MERS-CoV against COVID-19
Received: 09-Feb-2021 / Accepted Date: 23-Feb-2021 / Published Date: 02-Mar-2021 DOI: 10.4172/2476-2024.1000e109
Keywords: MERS-CoV; COVID-19; Coronavirus
Editorial Note
Scientists have developed a Middle East respiratory syndrome coronavirus (MERS-CoV) strain that could be used as a vaccine against the disease In its envelope protein, the mutant MERS virus, rMERS-CoV-ΔE, has a mutation that makes it capable of infecting a cell and replicating its genetic material, but deprives it of the ability to spread and cause disease to other tissues.
Scientists suggest it could be used as the basis of a safe and efficient live-attenuated vaccine against MERS once additional safe guards are engineered into the virus. The injected vaccine can only circulate and generate sufficient antigen in a reduced number of cells to immunise the host.
Most individuals, including those in direct contact with a vaccinated person, cannot be affected by it. Although the overall number of cases is still relatively small, public health authorities are concerned by the case fatality rate and the spread of the virus to countries outside the Middle East. A much more severe outbreak is likely if the virus has the capacity to spread easily from person to person. On coronavirus molecular biology for the synthesis of the infectious cDNA clone of the MERS-CoV genome on the basis of the published sequence. In a bacterial artificial chromosome, they inserted the viral cDNA chromosome and mutated some of its genes, one by one, to study the effects on the ability of the virus to infect, reproduce, and reinfect cultured human cells.

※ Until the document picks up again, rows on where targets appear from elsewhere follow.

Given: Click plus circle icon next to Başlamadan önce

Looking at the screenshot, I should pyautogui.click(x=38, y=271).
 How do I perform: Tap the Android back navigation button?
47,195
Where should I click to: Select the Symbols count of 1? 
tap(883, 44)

Mutations that disabled the accessory genes 3,4a,4b and 5 did not appear to interact with the virus. Mutant viruses had growth rates close to those of the wild-type virus, suggesting that the mutations did not disable the virus enough for mutants to be deployed in the vaccine.

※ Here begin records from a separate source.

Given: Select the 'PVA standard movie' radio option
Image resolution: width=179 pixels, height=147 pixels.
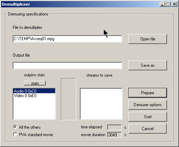Looking at the screenshot, I should coord(15,134).
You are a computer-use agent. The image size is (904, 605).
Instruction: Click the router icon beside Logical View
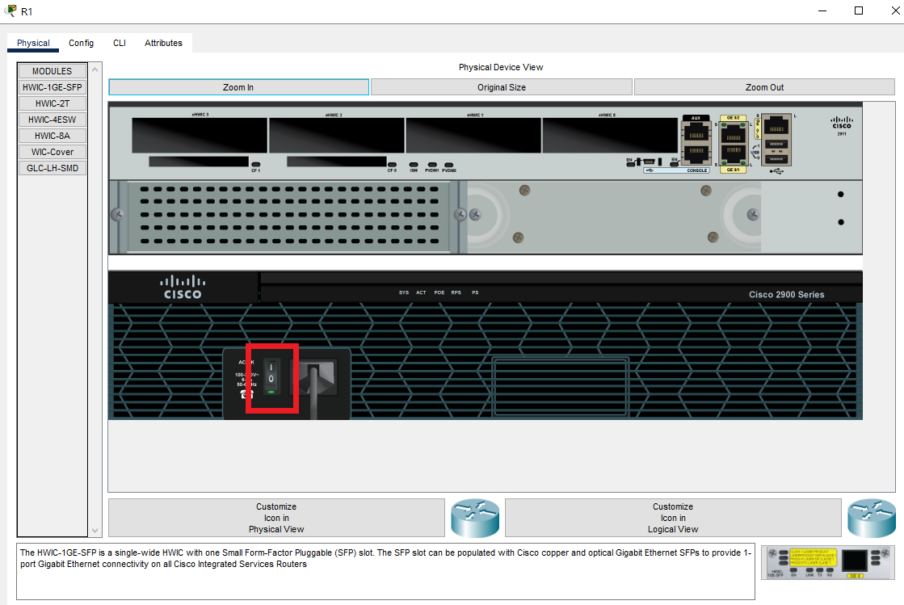pyautogui.click(x=871, y=518)
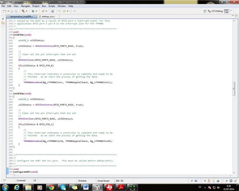239x191 pixels.
Task: Click the CCS Edit perspective icon
Action: coord(227,11)
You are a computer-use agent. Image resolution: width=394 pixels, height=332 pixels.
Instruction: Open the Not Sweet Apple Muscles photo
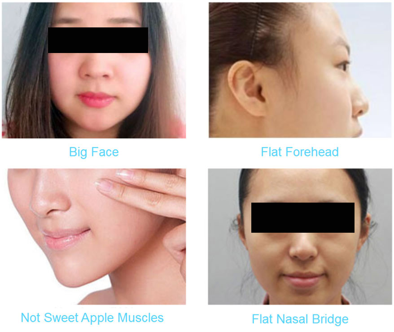(96, 236)
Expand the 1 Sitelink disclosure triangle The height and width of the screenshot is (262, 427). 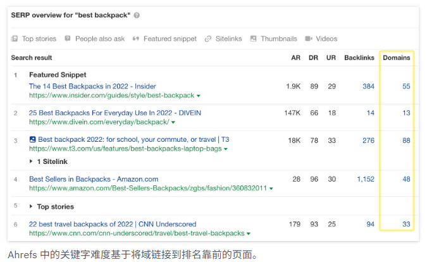click(x=32, y=161)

For a live attenuated MERS vaccine, a large amount of rMERSCoV-ΔE virus will be needed. Some 'packaging cells' are build that convey the E protein is lacking in the virus and individual will not be able to supply the E protein to the defective virus when the virus is given to a person for vaccination. After generating antigens to prepare the human immune system to combat an infection with MERS-CoV, the virus will die. MERS-CoV-1916E is a very promising candidate for a vaccine, but further work remains before clinical trials can begin.
One safe guard is the mutation in the E protein that prevents the virus from spreading, however the US Food and Drug Administration needs at least three safe guards to include a recombinant live attenuated vaccine strain to ensure that the virus does not readily return to its virulent form. In order to ensure that the virus does not return to virulence in a single recombination event, mutations in genes that are located in regions of the genome of the virus that are far away from the E protein gene.
Citation: Brunelli M (2021) MERS-CoV against COVID-19. Diagnos Pathol Open 6: e109 DOI: 10.4172/2476-2024.1000e109
Copyright: © 2021 Brunelli M. This is an open-access article distributed under the terms of the Creative Commons Attribution License, which permits unrestricted use, distribution, and reproduction in any medium, provided the original author and source are credited.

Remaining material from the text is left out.